### EXERCISE DETAILS
Among the entries below, tally each line containing "computer"; respond with the total only.

=== Section Start ===

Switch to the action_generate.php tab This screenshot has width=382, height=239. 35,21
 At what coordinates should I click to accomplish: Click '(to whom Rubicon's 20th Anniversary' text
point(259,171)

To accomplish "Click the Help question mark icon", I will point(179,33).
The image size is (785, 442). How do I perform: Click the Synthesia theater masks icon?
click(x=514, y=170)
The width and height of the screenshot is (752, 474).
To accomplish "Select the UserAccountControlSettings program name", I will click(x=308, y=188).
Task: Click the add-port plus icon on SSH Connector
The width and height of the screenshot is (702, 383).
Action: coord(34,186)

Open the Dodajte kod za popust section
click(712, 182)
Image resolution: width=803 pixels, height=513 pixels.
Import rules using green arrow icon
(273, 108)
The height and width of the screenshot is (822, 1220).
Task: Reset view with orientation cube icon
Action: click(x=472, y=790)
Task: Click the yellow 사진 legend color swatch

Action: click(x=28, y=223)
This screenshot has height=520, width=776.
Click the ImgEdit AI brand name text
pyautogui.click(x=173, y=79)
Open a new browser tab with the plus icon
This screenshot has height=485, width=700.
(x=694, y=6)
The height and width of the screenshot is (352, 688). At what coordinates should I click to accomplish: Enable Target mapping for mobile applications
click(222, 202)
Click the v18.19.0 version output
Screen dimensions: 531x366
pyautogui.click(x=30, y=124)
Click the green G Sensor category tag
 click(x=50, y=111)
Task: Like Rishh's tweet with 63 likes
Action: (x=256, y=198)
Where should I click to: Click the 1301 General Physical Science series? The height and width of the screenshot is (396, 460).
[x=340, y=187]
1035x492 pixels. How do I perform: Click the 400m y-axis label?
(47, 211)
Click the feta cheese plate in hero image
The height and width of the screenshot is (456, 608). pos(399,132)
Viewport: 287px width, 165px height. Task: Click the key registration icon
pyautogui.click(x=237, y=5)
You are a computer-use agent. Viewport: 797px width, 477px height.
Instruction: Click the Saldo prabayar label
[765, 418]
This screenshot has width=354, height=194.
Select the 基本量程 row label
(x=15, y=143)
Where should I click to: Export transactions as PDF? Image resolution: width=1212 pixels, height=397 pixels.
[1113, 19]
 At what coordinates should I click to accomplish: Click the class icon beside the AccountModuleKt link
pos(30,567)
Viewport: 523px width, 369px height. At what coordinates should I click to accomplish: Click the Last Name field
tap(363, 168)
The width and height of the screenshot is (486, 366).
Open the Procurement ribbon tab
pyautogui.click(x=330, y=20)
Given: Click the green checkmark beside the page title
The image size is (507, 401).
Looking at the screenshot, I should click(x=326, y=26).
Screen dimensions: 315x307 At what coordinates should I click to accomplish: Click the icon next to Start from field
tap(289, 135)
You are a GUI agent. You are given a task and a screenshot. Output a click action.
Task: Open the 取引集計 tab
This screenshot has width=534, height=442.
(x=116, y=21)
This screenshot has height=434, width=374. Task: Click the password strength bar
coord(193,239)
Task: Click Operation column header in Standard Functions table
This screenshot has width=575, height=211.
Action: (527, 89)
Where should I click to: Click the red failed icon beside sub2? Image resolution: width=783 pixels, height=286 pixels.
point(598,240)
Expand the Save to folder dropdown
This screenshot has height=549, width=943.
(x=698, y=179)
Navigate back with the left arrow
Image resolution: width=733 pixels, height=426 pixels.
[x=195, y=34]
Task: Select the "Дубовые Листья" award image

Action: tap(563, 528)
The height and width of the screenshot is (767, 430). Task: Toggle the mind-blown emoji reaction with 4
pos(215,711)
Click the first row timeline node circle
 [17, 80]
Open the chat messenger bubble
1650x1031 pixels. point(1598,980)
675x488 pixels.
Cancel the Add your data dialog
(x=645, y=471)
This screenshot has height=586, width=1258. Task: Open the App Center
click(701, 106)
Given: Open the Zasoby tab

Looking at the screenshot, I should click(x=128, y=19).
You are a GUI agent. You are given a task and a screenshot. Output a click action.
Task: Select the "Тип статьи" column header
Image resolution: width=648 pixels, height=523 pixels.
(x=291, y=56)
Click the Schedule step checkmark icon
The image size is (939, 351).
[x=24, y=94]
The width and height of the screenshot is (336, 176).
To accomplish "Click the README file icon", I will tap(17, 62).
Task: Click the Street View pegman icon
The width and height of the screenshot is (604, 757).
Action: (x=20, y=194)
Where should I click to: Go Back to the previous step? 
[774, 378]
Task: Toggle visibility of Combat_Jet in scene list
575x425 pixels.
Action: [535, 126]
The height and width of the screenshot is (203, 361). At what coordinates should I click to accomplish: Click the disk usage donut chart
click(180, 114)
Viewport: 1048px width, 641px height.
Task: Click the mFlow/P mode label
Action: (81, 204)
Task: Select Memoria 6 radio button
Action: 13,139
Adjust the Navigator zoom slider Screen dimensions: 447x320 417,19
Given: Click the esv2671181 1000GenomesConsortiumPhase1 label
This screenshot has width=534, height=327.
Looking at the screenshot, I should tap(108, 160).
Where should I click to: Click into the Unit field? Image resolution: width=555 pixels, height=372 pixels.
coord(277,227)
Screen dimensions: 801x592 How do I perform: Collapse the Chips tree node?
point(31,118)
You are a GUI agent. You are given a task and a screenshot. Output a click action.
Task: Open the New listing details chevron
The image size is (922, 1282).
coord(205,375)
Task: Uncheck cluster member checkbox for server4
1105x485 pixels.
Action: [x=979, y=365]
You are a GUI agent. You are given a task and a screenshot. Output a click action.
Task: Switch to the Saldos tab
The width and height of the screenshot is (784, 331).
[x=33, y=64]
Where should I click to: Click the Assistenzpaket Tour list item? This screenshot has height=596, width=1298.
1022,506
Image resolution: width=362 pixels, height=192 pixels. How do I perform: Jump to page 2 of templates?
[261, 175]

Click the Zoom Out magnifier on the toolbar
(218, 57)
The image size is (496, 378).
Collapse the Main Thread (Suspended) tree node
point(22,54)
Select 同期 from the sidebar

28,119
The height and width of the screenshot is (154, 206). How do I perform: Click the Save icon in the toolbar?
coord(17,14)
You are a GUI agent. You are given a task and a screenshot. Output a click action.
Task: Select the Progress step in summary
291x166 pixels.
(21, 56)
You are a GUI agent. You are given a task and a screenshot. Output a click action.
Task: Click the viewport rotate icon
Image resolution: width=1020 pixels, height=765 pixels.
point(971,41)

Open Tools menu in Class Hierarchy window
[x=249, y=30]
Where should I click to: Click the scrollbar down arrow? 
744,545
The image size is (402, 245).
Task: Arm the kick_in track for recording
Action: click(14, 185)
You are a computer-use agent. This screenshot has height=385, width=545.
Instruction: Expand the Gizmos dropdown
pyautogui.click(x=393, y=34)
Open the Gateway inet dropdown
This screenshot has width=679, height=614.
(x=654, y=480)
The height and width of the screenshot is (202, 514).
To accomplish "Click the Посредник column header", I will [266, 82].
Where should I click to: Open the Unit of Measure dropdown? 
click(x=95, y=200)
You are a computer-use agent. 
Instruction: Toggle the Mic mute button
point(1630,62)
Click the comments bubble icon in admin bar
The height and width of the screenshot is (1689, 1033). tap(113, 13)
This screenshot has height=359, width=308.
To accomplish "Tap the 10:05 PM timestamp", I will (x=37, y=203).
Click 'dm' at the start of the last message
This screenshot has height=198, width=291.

=== Section End ===

### YOUR SOLUTION
3